(Stored records)
*-*-*
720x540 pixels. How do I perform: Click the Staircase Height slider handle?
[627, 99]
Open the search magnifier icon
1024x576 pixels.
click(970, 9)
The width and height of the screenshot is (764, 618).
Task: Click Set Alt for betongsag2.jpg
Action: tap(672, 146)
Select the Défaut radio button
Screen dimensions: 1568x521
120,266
*-*-*
> [Exercise brief] Output every line above so that it reads exactly as before.

> [Task output]
720x540 pixels. How do I perform: Click the Staircase Height slider handle?
[627, 99]
Open the search magnifier icon
1024x576 pixels.
click(970, 9)
The width and height of the screenshot is (764, 618).
Task: Click Set Alt for betongsag2.jpg
Action: tap(672, 146)
Select the Défaut radio button
Screen dimensions: 1568x521
120,266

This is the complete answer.